TASK DETAILS
From the records below, take each line where the string "will" shows up and copy it.

INFORMATION GIVEN
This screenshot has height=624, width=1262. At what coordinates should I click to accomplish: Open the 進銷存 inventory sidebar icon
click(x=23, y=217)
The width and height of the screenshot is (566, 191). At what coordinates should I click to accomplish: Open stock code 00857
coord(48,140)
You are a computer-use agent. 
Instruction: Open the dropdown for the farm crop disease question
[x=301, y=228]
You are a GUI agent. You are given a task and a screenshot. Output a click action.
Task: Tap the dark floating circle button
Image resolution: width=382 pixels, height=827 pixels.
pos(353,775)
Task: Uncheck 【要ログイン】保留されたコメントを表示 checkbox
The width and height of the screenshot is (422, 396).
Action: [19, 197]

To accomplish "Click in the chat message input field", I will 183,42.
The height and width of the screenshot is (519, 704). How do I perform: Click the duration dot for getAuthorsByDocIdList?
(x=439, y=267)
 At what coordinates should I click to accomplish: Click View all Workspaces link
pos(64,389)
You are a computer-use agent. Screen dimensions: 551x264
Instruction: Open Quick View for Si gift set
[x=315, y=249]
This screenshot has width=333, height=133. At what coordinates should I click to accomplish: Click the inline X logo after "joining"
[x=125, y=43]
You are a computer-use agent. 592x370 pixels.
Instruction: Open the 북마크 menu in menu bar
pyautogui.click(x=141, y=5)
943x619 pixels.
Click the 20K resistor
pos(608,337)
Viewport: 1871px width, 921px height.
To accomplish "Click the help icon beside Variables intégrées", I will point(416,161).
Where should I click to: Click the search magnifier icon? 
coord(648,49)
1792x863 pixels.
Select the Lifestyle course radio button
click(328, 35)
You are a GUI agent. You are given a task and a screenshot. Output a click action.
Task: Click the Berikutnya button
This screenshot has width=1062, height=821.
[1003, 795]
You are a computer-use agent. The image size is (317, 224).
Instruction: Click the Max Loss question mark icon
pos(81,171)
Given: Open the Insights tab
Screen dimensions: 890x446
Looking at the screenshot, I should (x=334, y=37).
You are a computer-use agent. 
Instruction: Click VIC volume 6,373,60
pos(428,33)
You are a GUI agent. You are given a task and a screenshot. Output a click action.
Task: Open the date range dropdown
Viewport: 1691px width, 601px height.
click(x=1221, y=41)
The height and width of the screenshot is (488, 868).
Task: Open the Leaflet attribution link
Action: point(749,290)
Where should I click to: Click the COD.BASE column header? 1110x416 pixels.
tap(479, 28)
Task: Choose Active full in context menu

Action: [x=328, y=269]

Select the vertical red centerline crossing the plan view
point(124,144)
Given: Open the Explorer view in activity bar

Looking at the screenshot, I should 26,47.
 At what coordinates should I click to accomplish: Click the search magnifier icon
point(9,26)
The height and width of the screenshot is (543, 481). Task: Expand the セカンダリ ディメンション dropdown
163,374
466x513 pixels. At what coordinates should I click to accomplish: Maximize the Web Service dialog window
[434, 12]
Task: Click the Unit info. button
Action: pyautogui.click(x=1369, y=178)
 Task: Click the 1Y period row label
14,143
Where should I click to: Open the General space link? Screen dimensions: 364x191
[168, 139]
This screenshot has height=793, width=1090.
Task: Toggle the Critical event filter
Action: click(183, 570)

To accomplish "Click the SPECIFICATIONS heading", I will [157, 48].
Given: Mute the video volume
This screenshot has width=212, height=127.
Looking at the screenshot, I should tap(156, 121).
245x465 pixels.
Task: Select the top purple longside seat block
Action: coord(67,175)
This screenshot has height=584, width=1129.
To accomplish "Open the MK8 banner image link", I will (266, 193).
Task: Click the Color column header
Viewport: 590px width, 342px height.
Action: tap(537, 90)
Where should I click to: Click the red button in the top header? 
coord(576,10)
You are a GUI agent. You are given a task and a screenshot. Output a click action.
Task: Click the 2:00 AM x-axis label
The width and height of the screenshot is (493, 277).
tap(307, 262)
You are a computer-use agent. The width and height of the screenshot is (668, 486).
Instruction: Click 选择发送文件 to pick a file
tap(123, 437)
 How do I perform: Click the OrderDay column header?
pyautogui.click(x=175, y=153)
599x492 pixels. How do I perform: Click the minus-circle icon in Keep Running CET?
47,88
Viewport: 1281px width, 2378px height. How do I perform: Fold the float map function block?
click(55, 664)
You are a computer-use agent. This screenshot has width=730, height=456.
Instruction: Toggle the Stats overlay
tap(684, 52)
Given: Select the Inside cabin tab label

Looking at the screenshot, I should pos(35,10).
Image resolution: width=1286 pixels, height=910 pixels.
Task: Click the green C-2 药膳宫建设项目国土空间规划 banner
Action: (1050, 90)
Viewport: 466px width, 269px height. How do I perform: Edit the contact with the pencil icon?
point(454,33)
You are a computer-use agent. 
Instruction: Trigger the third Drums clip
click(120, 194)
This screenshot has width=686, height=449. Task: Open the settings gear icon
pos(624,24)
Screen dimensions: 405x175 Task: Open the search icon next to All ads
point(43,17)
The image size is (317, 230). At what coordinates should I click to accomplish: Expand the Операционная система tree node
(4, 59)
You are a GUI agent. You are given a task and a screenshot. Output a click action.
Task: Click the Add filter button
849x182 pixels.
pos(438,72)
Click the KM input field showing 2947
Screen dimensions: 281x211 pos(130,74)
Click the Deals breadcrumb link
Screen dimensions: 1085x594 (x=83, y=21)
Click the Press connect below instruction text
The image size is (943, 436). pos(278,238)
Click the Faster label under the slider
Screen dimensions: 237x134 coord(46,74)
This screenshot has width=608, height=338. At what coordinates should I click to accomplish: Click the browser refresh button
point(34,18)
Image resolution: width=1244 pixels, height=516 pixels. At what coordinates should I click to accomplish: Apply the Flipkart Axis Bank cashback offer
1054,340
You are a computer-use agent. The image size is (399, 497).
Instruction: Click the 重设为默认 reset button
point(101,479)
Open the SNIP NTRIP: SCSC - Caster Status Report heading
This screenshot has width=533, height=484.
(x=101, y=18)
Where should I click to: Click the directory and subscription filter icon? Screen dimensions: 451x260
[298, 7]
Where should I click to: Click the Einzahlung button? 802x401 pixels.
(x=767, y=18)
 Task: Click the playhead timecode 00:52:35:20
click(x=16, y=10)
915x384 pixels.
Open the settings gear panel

ANSWER SPACE
To accomplish "Click in the chat message input field", I will 183,42.
To accomplish "Click the help icon beside Variables intégrées", I will point(416,161).
To accomplish "Click the SPECIFICATIONS heading", I will [157, 48].
To accomplish "Open the MK8 banner image link", I will (266, 193).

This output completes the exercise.